▼

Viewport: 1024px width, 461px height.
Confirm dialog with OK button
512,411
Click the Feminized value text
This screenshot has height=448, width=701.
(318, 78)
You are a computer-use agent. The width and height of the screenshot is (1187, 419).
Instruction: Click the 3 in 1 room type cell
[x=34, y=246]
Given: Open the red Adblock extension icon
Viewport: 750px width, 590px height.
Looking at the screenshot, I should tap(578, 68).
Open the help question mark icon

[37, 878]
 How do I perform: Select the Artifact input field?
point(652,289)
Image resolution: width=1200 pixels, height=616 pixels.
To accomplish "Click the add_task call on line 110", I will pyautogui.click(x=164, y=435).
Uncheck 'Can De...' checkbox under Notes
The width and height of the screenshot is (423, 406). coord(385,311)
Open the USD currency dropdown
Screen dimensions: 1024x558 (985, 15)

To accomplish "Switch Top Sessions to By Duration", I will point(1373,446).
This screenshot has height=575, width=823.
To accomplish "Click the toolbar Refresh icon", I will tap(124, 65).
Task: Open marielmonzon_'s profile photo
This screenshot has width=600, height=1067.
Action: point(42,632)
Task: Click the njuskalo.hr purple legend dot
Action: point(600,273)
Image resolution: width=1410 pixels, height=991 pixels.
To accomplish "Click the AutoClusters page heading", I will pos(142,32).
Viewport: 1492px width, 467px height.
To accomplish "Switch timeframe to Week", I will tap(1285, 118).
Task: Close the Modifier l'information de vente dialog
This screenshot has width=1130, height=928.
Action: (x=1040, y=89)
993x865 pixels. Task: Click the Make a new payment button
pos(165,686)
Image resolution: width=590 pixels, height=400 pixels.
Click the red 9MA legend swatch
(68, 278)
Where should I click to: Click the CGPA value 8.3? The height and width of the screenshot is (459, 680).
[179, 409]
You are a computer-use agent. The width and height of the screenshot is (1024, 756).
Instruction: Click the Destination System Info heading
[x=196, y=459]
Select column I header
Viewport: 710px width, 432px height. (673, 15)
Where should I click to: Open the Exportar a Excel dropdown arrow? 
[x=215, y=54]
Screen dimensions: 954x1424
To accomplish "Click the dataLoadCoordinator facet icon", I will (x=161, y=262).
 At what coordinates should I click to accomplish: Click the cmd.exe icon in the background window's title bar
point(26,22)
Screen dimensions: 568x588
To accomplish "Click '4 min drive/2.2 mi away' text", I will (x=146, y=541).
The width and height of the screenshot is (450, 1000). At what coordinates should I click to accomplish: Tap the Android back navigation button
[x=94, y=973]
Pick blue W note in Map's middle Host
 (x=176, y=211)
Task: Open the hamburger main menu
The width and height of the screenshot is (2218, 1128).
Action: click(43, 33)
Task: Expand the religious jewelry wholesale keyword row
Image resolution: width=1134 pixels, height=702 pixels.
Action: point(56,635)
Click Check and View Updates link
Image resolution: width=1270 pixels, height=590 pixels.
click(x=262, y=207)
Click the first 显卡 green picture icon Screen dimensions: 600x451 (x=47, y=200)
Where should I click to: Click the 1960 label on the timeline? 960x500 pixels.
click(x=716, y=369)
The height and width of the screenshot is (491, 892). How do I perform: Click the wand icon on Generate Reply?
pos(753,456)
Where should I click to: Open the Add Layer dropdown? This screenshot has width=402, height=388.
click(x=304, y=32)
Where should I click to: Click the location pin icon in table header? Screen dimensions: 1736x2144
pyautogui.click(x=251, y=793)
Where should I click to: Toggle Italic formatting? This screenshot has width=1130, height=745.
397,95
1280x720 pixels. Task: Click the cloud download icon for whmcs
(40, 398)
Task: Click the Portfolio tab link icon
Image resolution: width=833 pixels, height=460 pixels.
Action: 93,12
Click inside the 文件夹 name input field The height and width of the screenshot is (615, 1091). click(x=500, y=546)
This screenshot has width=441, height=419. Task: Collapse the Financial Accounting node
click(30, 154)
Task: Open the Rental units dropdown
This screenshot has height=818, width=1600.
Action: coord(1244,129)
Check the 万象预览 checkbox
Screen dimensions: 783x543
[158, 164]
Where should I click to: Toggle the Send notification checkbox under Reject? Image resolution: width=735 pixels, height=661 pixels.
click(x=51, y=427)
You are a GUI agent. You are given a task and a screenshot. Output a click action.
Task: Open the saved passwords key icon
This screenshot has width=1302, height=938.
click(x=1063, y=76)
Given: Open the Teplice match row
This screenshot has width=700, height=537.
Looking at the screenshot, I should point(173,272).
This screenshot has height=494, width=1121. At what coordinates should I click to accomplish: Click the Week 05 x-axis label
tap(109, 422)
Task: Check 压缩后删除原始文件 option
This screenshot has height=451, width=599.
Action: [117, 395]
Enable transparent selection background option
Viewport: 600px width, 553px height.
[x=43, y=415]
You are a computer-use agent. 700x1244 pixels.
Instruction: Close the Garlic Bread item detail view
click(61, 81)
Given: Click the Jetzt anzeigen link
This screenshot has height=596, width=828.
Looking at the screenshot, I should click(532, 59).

▲

[What the exercise asks]
Copy out all of the listing, exactly as it reads.

[Written solution]
Viewport: 1024px width, 461px height.
Confirm dialog with OK button
512,411
Click the Feminized value text
This screenshot has height=448, width=701.
(318, 78)
You are a computer-use agent. The width and height of the screenshot is (1187, 419).
Instruction: Click the 3 in 1 room type cell
[x=34, y=246]
Given: Open the red Adblock extension icon
Viewport: 750px width, 590px height.
Looking at the screenshot, I should tap(578, 68).
Open the help question mark icon

[37, 878]
 How do I perform: Select the Artifact input field?
point(652,289)
Image resolution: width=1200 pixels, height=616 pixels.
To accomplish "Click the add_task call on line 110", I will pyautogui.click(x=164, y=435).
Uncheck 'Can De...' checkbox under Notes
The width and height of the screenshot is (423, 406). coord(385,311)
Open the USD currency dropdown
Screen dimensions: 1024x558 (985, 15)

To accomplish "Switch Top Sessions to By Duration", I will point(1373,446).
This screenshot has height=575, width=823.
To accomplish "Click the toolbar Refresh icon", I will tap(124, 65).
Task: Open marielmonzon_'s profile photo
This screenshot has width=600, height=1067.
Action: point(42,632)
Task: Click the njuskalo.hr purple legend dot
Action: point(600,273)
Image resolution: width=1410 pixels, height=991 pixels.
To accomplish "Click the AutoClusters page heading", I will pos(142,32).
Viewport: 1492px width, 467px height.
To accomplish "Switch timeframe to Week", I will tap(1285, 118).
Task: Close the Modifier l'information de vente dialog
This screenshot has width=1130, height=928.
Action: (x=1040, y=89)
993x865 pixels. Task: Click the Make a new payment button
pos(165,686)
Image resolution: width=590 pixels, height=400 pixels.
Click the red 9MA legend swatch
(68, 278)
Where should I click to: Click the CGPA value 8.3? The height and width of the screenshot is (459, 680).
[179, 409]
You are a computer-use agent. The width and height of the screenshot is (1024, 756).
Instruction: Click the Destination System Info heading
[x=196, y=459]
Select column I header
Viewport: 710px width, 432px height. (673, 15)
Where should I click to: Open the Exportar a Excel dropdown arrow? 
[x=215, y=54]
Screen dimensions: 954x1424
To accomplish "Click the dataLoadCoordinator facet icon", I will (x=161, y=262).
 At what coordinates should I click to accomplish: Click the cmd.exe icon in the background window's title bar
point(26,22)
Screen dimensions: 568x588
To accomplish "Click '4 min drive/2.2 mi away' text", I will (x=146, y=541).
The width and height of the screenshot is (450, 1000). At what coordinates should I click to accomplish: Tap the Android back navigation button
[x=94, y=973]
Pick blue W note in Map's middle Host
 (x=176, y=211)
Task: Open the hamburger main menu
The width and height of the screenshot is (2218, 1128).
Action: click(43, 33)
Task: Expand the religious jewelry wholesale keyword row
Image resolution: width=1134 pixels, height=702 pixels.
Action: point(56,635)
Click Check and View Updates link
Image resolution: width=1270 pixels, height=590 pixels.
click(x=262, y=207)
Click the first 显卡 green picture icon Screen dimensions: 600x451 (x=47, y=200)
Where should I click to: Click the 1960 label on the timeline? 960x500 pixels.
click(x=716, y=369)
The height and width of the screenshot is (491, 892). How do I perform: Click the wand icon on Generate Reply?
pos(753,456)
Where should I click to: Open the Add Layer dropdown? This screenshot has width=402, height=388.
click(x=304, y=32)
Where should I click to: Click the location pin icon in table header? Screen dimensions: 1736x2144
pyautogui.click(x=251, y=793)
Where should I click to: Toggle Italic formatting? This screenshot has width=1130, height=745.
397,95
1280x720 pixels. Task: Click the cloud download icon for whmcs
(40, 398)
Task: Click the Portfolio tab link icon
Image resolution: width=833 pixels, height=460 pixels.
Action: 93,12
Click inside the 文件夹 name input field The height and width of the screenshot is (615, 1091). click(x=500, y=546)
This screenshot has width=441, height=419. Task: Collapse the Financial Accounting node
click(30, 154)
Task: Open the Rental units dropdown
This screenshot has height=818, width=1600.
Action: coord(1244,129)
Check the 万象预览 checkbox
Screen dimensions: 783x543
[158, 164]
Where should I click to: Toggle the Send notification checkbox under Reject? Image resolution: width=735 pixels, height=661 pixels.
click(x=51, y=427)
You are a GUI agent. You are given a task and a screenshot. Output a click action.
Task: Open the saved passwords key icon
This screenshot has width=1302, height=938.
click(x=1063, y=76)
Given: Open the Teplice match row
This screenshot has width=700, height=537.
Looking at the screenshot, I should point(173,272).
This screenshot has height=494, width=1121. At what coordinates should I click to accomplish: Click the Week 05 x-axis label
tap(109, 422)
Task: Check 压缩后删除原始文件 option
This screenshot has height=451, width=599.
Action: [117, 395]
Enable transparent selection background option
Viewport: 600px width, 553px height.
[x=43, y=415]
You are a computer-use agent. 700x1244 pixels.
Instruction: Close the Garlic Bread item detail view
click(61, 81)
Given: Click the Jetzt anzeigen link
This screenshot has height=596, width=828.
Looking at the screenshot, I should click(532, 59).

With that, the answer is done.